▶ DESCRIPTION OF THE TASK
Convert every line of the entries below into a Markdown table with the columns "Row" and "Line", numbering each row and skipping blank lines.
* Begin TASK INPUT *
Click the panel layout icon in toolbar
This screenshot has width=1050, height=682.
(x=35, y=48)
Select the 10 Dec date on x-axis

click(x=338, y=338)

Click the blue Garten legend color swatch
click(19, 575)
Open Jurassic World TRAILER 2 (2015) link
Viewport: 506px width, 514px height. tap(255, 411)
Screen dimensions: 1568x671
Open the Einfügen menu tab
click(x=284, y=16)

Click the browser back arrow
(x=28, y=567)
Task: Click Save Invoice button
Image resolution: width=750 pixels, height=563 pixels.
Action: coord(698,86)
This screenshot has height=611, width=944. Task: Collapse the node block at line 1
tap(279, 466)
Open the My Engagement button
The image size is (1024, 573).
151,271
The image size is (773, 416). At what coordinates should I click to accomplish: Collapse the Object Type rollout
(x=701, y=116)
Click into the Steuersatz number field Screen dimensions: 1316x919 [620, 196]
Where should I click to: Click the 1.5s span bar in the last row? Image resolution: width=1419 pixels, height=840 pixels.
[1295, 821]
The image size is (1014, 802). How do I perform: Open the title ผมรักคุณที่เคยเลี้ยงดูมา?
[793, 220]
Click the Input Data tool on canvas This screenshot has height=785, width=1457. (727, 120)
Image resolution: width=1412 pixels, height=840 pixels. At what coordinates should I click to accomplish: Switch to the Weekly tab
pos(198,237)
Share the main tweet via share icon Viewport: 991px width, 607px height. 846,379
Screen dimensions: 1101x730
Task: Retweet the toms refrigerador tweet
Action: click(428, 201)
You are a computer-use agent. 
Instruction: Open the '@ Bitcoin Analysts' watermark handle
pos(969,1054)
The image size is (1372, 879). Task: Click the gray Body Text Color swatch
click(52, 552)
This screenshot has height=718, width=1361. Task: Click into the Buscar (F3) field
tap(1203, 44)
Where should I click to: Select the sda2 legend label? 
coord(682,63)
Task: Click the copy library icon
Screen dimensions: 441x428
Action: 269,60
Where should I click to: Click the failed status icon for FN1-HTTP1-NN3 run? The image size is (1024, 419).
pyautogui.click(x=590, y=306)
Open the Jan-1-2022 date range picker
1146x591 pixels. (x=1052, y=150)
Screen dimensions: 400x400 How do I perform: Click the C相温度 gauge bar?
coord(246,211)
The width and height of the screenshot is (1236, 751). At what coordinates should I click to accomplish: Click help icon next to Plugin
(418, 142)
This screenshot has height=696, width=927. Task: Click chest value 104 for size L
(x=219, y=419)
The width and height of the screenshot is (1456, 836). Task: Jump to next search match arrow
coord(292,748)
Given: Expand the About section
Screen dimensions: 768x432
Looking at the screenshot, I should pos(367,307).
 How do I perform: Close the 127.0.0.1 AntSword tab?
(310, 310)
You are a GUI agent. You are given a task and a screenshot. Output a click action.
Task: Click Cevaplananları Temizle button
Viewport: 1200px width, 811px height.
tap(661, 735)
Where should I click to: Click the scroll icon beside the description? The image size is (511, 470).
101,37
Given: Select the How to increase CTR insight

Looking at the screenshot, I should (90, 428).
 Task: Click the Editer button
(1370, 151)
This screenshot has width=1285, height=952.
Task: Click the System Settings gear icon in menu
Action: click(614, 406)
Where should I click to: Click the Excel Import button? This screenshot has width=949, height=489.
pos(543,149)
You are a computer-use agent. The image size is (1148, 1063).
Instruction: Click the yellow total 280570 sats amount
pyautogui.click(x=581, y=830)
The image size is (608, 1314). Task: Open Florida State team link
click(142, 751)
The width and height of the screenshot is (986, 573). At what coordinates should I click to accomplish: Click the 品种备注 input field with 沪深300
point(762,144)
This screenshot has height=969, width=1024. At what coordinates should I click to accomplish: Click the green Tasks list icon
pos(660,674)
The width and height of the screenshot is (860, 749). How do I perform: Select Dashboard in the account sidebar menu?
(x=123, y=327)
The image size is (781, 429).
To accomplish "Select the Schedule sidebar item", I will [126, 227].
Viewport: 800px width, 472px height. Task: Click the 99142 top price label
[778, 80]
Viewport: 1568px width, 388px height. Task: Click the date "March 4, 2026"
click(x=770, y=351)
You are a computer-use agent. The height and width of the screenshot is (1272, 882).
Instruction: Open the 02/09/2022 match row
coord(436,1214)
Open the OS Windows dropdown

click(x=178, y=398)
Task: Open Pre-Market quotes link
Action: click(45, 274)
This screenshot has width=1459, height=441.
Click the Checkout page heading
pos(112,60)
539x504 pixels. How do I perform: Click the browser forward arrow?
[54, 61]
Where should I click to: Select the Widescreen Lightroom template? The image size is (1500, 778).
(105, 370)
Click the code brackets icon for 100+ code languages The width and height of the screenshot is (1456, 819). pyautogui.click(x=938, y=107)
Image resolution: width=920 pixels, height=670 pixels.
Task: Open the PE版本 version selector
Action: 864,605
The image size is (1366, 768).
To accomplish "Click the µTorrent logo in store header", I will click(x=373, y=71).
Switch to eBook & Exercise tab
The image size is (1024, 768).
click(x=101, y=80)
* End TASK INPUT *
▶ RESPONSE TO THE TASK
| Row | Line |
|---|---|
| 1 | Click the panel layout icon in toolbar |
| 2 | This screenshot has width=1050, height=682. |
| 3 | (x=35, y=48) |
| 4 | Select the 10 Dec date on x-axis |
| 5 | click(x=338, y=338) |
| 6 | Click the blue Garten legend color swatch |
| 7 | click(19, 575) |
| 8 | Open Jurassic World TRAILER 2 (2015) link |
| 9 | Viewport: 506px width, 514px height. tap(255, 411) |
| 10 | Screen dimensions: 1568x671 |
| 11 | Open the Einfügen menu tab |
| 12 | click(x=284, y=16) |
| 13 | Click the browser back arrow |
| 14 | (x=28, y=567) |
| 15 | Task: Click Save Invoice button |
| 16 | Image resolution: width=750 pixels, height=563 pixels. |
| 17 | Action: coord(698,86) |
| 18 | This screenshot has height=611, width=944. Task: Collapse the node block at line 1 |
| 19 | tap(279, 466) |
| 20 | Open the My Engagement button |
| 21 | The image size is (1024, 573). |
| 22 | 151,271 |
| 23 | The image size is (773, 416). At what coordinates should I click to accomplish: Collapse the Object Type rollout |
| 24 | (x=701, y=116) |
| 25 | Click into the Steuersatz number field Screen dimensions: 1316x919 [620, 196] |
| 26 | Where should I click to: Click the 1.5s span bar in the last row? Image resolution: width=1419 pixels, height=840 pixels. |
| 27 | [1295, 821] |
| 28 | The image size is (1014, 802). How do I perform: Open the title ผมรักคุณที่เคยเลี้ยงดูมา? |
| 29 | [793, 220] |
| 30 | Click the Input Data tool on canvas This screenshot has height=785, width=1457. (727, 120) |
| 31 | Image resolution: width=1412 pixels, height=840 pixels. At what coordinates should I click to accomplish: Switch to the Weekly tab |
| 32 | pos(198,237) |
| 33 | Share the main tweet via share icon Viewport: 991px width, 607px height. 846,379 |
| 34 | Screen dimensions: 1101x730 |
| 35 | Task: Retweet the toms refrigerador tweet |
| 36 | Action: click(428, 201) |
| 37 | You are a computer-use agent.  |
| 38 | Instruction: Open the '@ Bitcoin Analysts' watermark handle |
| 39 | pos(969,1054) |
| 40 | The image size is (1372, 879). Task: Click the gray Body Text Color swatch |
| 41 | click(52, 552) |
| 42 | This screenshot has height=718, width=1361. Task: Click into the Buscar (F3) field |
| 43 | tap(1203, 44) |
| 44 | Where should I click to: Select the sda2 legend label?  |
| 45 | coord(682,63) |
| 46 | Task: Click the copy library icon |
| 47 | Screen dimensions: 441x428 |
| 48 | Action: 269,60 |
| 49 | Where should I click to: Click the failed status icon for FN1-HTTP1-NN3 run? The image size is (1024, 419). |
| 50 | pyautogui.click(x=590, y=306) |
| 51 | Open the Jan-1-2022 date range picker |
| 52 | 1146x591 pixels. (x=1052, y=150) |
| 53 | Screen dimensions: 400x400 How do I perform: Click the C相温度 gauge bar? |
| 54 | coord(246,211) |
| 55 | The width and height of the screenshot is (1236, 751). At what coordinates should I click to accomplish: Click help icon next to Plugin |
| 56 | (418, 142) |
| 57 | This screenshot has height=696, width=927. Task: Click chest value 104 for size L |
| 58 | (x=219, y=419) |
| 59 | The width and height of the screenshot is (1456, 836). Task: Jump to next search match arrow |
| 60 | coord(292,748) |
| 61 | Given: Expand the About section |
| 62 | Screen dimensions: 768x432 |
| 63 | Looking at the screenshot, I should pos(367,307). |
| 64 |  How do I perform: Close the 127.0.0.1 AntSword tab? |
| 65 | (310, 310) |
| 66 | You are a GUI agent. You are given a task and a screenshot. Output a click action. |
| 67 | Task: Click Cevaplananları Temizle button |
| 68 | Viewport: 1200px width, 811px height. |
| 69 | tap(661, 735) |
| 70 | Where should I click to: Click the scroll icon beside the description? The image size is (511, 470). |
| 71 | 101,37 |
| 72 | Given: Select the How to increase CTR insight |
| 73 | Looking at the screenshot, I should (90, 428). |
| 74 |  Task: Click the Editer button |
| 75 | (1370, 151) |
| 76 | This screenshot has width=1285, height=952. |
| 77 | Task: Click the System Settings gear icon in menu |
| 78 | Action: click(614, 406) |
| 79 | Where should I click to: Click the Excel Import button? This screenshot has width=949, height=489. |
| 80 | pos(543,149) |
| 81 | You are a computer-use agent. The image size is (1148, 1063). |
| 82 | Instruction: Click the yellow total 280570 sats amount |
| 83 | pyautogui.click(x=581, y=830) |
| 84 | The image size is (608, 1314). Task: Open Florida State team link |
| 85 | click(142, 751) |
| 86 | The width and height of the screenshot is (986, 573). At what coordinates should I click to accomplish: Click the 品种备注 input field with 沪深300 |
| 87 | point(762,144) |
| 88 | This screenshot has height=969, width=1024. At what coordinates should I click to accomplish: Click the green Tasks list icon |
| 89 | pos(660,674) |
| 90 | The width and height of the screenshot is (860, 749). How do I perform: Select Dashboard in the account sidebar menu? |
| 91 | (x=123, y=327) |
| 92 | The image size is (781, 429). |
| 93 | To accomplish "Select the Schedule sidebar item", I will [126, 227]. |
| 94 | Viewport: 800px width, 472px height. Task: Click the 99142 top price label |
| 95 | [778, 80] |
| 96 | Viewport: 1568px width, 388px height. Task: Click the date "March 4, 2026" |
| 97 | click(x=770, y=351) |
| 98 | You are a computer-use agent. The height and width of the screenshot is (1272, 882). |
| 99 | Instruction: Open the 02/09/2022 match row |
| 100 | coord(436,1214) |
| 101 | Open the OS Windows dropdown |
| 102 | click(x=178, y=398) |
| 103 | Task: Open Pre-Market quotes link |
| 104 | Action: click(45, 274) |
| 105 | This screenshot has width=1459, height=441. |
| 106 | Click the Checkout page heading |
| 107 | pos(112,60) |
| 108 | 539x504 pixels. How do I perform: Click the browser forward arrow? |
| 109 | [54, 61] |
| 110 | Where should I click to: Select the Widescreen Lightroom template? The image size is (1500, 778). |
| 111 | (105, 370) |
| 112 | Click the code brackets icon for 100+ code languages The width and height of the screenshot is (1456, 819). pyautogui.click(x=938, y=107) |
| 113 | Image resolution: width=920 pixels, height=670 pixels. |
| 114 | Task: Open the PE版本 version selector |
| 115 | Action: 864,605 |
| 116 | The image size is (1366, 768). |
| 117 | To accomplish "Click the µTorrent logo in store header", I will click(x=373, y=71). |
| 118 | Switch to eBook & Exercise tab |
| 119 | The image size is (1024, 768). |
| 120 | click(x=101, y=80) |